If you have a static library you link with then managed C++ is the only option for access that in the managed world - short of wrapping it up in as a DLL or COM object.

For totally new projects then C# is very attractive, but even there if you need that little extra bit of flexibility then managed C++ gives you it.  What percentage of projects is that?  Probably small but significant.

Microsoft have stated that they want to see C++ as the 'lowest level' managed language -- it capable of expressing /everything/ that can be done in the CLR. 

Rob Walker
Thursday, February 12, 2004

C# generics in Whidbey are very different than C++ templates.  C++/CLI will let you use both.

http://weblogs.asp.net/branbray/archive/2003/11/19/51023.aspx

C++ is still my language of choice for new code and old.  IMHO, C++ syntax is more expressive than C#/Java and allows for cleaner, more elegant code.  It also does not have to be a lower level language than C# or Java if you don't want it to be.  Using RAII you rarely have to explicitly manage memory and other resources.  C++ class libraries exist with the same levels of abstraction as other languages.  etc, etc.

I realize that many people disagree with this sentiment, and the world is moving towards Java and C#.  I too will likely have to do that, but C++/CLI lets me delay that for a while...

Michael Kale
Thursday, February 12, 2004

Speaking as someone who has been paid to write C++ code for the past 6 years: C++ really sucks.

The only reason to use it is performance and practicality (not having to distribute the entire .NET runtime), once you trade those in by moving to .NET, why bother?

MC++ and C++/CLI are decent for the purposes of wrapping old legacy code to be consumed by other .NET languages; but I'd have to question the sanity of anyone who would continue to write new code in C++ after moving to .NET.

Mr. Fancypants
Thursday, February 12, 2004

Funny how _every_ discussion of something C++ related will inevitably lead into some dork comments á la "C++ SUCKS"...

_
Friday, February 13, 2004

I know what you mean ... it's not worth my time to respond to someone who's using the "X sucks because I say it does" method of debating.

Michael Kale
Friday, February 13, 2004

Speaking as someone who has been paid to write C++ code for the past 6 years: C++ rocks.

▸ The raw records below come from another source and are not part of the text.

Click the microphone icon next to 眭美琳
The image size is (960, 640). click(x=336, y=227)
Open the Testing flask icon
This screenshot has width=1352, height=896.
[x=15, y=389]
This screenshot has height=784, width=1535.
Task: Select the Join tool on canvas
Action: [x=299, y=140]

It's incredibly expressive, powerful, fast, and compiles on many platforms.  Sure, it's not easy for beginners to use, but careful study of the language is extremely rewarding.

Michael Eisenberg
Friday, February 13, 2004

Speaking as someone who's written C code almost exclusively over the last couple of years, I'd just like to say that C++ already has all the bells, whistles and abstractions that I want.  I can't imagine why I'd want to add a fat runtime that only gave me what I already had.

Clay Dowling
Friday, February 13, 2004

Does this undermine a large part of the whole point of C/C++

i.e.
1. Performance/Lightweight  vs bloated runtime platform, e.g.  .NET


2. Insurance against the future.

By this I mean, if I write C/C++ now, provide I write reasonably good code, there's a good chance that I will be able to make it work (perhaps with mods and rewrite API calls as opposed to the application "engine") in 10 years time when we're running Super-Win-Linux-XP-3000 or whatever.   

Whereas with a proprietary language, even a Microsoft one, you never know when they will pull the rug away from you.  Ask VB6, Microsoft Pascal, or Foxpro users.